Collected data entries:
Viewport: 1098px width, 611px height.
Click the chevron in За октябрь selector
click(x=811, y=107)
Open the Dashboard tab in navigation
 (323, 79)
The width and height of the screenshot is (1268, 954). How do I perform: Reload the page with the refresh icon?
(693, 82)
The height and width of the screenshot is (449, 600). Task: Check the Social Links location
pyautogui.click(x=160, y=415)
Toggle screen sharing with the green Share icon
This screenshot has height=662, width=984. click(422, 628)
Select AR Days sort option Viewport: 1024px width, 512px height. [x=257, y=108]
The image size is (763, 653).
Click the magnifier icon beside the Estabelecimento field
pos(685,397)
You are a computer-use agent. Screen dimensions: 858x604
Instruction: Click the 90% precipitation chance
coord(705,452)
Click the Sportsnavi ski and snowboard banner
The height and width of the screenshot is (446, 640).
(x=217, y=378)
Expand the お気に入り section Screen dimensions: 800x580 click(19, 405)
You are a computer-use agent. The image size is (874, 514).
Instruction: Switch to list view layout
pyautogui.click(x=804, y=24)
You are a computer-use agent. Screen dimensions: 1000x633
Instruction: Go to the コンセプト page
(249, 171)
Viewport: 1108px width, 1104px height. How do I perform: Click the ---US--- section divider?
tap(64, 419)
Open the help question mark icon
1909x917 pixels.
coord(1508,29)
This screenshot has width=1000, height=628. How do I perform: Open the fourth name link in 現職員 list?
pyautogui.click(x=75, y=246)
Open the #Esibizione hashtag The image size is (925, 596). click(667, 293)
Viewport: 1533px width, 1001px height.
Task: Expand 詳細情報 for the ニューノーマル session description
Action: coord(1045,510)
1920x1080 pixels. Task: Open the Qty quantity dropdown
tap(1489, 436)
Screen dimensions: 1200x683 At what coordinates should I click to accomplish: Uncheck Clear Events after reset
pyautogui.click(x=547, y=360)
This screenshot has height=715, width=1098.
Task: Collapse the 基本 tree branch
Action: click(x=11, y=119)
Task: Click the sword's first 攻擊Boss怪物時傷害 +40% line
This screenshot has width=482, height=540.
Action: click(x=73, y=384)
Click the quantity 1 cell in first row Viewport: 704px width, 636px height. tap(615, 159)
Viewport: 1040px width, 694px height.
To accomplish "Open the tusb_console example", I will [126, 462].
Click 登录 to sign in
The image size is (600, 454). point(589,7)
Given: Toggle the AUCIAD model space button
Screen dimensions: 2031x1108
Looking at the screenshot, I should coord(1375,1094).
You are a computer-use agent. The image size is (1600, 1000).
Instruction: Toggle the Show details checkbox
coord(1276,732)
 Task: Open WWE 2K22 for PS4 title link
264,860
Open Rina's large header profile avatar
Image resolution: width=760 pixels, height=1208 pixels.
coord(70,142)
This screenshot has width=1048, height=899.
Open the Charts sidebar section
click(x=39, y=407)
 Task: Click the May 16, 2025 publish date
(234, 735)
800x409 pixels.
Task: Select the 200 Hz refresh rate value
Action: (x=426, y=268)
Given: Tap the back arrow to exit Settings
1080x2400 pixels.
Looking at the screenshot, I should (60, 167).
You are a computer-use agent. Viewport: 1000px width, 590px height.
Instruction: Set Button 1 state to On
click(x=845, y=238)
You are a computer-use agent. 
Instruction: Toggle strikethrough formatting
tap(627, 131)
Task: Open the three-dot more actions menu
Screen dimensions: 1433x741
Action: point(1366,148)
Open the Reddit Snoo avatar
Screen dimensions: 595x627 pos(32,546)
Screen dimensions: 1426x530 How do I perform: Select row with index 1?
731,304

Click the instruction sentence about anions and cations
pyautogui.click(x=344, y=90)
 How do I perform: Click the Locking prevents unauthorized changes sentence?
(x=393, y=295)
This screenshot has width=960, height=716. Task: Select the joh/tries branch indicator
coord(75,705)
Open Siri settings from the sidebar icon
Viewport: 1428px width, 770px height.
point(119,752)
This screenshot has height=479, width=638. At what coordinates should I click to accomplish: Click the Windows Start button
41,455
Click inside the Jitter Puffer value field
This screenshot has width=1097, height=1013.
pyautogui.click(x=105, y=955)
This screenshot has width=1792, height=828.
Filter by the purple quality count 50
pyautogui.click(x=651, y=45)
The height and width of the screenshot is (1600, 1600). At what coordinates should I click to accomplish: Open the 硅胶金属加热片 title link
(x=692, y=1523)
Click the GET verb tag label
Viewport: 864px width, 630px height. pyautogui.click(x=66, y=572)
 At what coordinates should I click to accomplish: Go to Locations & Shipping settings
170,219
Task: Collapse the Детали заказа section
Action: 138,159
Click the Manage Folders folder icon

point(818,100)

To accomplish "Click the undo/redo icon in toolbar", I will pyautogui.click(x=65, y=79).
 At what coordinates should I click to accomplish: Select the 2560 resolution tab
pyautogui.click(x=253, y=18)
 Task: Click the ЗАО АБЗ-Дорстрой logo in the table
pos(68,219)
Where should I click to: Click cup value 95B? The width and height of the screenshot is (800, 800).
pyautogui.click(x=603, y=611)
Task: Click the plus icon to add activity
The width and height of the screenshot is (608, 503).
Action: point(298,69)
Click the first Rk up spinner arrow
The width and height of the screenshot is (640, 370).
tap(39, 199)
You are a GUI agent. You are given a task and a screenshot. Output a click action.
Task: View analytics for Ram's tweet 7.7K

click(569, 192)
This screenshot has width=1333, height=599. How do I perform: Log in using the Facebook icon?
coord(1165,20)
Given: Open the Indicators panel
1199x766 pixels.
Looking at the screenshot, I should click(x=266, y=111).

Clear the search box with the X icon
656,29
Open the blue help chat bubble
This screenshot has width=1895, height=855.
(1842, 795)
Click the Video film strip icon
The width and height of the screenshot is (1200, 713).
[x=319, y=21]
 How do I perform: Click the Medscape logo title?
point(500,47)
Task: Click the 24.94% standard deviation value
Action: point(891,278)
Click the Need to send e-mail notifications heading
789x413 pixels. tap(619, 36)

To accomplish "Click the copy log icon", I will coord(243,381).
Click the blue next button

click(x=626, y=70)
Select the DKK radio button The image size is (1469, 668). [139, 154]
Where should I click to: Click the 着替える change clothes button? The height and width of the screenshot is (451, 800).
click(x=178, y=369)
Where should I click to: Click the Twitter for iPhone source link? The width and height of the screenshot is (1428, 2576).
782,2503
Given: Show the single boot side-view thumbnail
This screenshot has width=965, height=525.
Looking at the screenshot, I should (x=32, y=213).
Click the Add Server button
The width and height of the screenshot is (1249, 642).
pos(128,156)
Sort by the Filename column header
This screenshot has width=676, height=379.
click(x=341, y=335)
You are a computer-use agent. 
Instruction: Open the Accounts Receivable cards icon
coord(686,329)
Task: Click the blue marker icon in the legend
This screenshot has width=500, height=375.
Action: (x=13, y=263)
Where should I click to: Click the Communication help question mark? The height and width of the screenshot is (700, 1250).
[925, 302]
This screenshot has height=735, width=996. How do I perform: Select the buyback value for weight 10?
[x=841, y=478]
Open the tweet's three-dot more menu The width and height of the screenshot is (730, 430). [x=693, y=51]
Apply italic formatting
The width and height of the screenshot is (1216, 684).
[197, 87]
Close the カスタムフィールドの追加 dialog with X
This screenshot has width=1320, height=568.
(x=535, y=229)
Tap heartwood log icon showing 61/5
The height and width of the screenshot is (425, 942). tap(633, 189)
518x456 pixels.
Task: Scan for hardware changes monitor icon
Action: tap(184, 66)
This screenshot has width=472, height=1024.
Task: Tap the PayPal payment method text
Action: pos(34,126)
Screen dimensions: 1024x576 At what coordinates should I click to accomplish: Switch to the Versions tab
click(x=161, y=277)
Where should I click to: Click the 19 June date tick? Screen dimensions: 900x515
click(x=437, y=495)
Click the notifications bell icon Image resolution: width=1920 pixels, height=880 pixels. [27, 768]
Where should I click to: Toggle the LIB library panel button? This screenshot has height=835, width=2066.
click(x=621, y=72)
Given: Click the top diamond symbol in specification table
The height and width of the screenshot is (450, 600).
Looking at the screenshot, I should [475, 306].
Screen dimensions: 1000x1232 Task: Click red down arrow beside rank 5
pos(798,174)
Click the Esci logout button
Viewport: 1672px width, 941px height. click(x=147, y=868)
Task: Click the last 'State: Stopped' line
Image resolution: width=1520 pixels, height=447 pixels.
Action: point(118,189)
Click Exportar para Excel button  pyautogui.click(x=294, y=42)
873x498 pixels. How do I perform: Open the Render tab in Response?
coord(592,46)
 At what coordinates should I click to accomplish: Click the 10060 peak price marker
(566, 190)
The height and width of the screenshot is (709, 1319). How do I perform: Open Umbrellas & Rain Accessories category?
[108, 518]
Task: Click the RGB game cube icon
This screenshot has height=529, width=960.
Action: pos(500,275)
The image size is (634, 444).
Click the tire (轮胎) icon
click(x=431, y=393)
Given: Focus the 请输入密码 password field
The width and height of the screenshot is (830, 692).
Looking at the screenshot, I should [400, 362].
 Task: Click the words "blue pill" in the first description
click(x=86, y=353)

**Goal of the exercise**
Every line from the data above that contains "header" must appear in the answer.

**Written answer**
Open Rina's large header profile avatar
Sort by the Filename column header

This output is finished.